Debt outstanding rose $30 billion in December, or 4 percent, to $774.5 billion, according to data posted today on the McLean, Virginia-based company's Web site. Short-term borrowing drove the increase, climbing $34.8 billion to $199.4 billion.
The jump, the biggest since the peak of a record U.S. mortgage refinancing boom in August 2003, followed a shrinking of Freddie Mac's mortgage portfolio. Those assets shrank by $30.9 billion in the three months ended Nov. 30 to $701.4 billion as the government-chartered company sold record amounts of assets in September and October to remain in compliance with capital requirements.
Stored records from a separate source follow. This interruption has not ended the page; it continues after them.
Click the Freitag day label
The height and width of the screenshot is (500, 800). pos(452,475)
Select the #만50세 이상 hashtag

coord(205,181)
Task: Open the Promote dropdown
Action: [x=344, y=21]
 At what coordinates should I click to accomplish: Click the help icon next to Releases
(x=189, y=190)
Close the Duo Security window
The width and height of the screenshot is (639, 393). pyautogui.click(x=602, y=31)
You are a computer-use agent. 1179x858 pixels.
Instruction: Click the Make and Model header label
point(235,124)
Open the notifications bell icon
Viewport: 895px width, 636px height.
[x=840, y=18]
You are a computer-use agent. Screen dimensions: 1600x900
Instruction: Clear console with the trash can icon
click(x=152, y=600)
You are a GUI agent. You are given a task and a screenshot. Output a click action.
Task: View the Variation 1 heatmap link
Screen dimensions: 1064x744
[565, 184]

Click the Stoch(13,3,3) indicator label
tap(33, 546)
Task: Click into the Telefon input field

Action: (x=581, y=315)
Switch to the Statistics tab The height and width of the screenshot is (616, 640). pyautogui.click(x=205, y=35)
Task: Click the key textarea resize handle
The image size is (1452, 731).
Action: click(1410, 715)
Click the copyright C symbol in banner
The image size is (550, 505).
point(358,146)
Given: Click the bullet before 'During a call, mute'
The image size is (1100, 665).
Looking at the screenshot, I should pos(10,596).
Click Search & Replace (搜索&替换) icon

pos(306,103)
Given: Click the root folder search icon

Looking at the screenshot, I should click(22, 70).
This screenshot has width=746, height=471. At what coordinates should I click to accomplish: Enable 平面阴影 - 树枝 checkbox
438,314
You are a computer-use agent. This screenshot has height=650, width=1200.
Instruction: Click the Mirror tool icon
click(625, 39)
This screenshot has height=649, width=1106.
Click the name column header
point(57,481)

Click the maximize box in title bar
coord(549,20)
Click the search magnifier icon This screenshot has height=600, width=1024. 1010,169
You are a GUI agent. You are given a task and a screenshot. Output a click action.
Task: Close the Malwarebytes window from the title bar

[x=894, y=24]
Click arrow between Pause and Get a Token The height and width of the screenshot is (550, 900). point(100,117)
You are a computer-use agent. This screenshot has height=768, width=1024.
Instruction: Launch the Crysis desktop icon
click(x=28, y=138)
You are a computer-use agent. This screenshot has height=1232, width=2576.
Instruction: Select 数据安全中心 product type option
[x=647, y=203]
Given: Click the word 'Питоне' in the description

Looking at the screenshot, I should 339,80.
The sharp increase in Freddie Mac's debt in December may reflect ``heavy'' buying for the portfolio, perhaps partly meant to meet annual regulatory goals tied to the amount of low-income housing that the company finances, Jim Vogel, head of agency debt research at FTN Financial in Memphis, Tennessee, wrote in a note to clients today.
A record $2.02 billion net loss for the third quarter reduced Freddie Mac's capital to about $600 million above a regulator- mandated minimum, prompting it to sell $6 billion in preferred stock in November and slice its dividend in half.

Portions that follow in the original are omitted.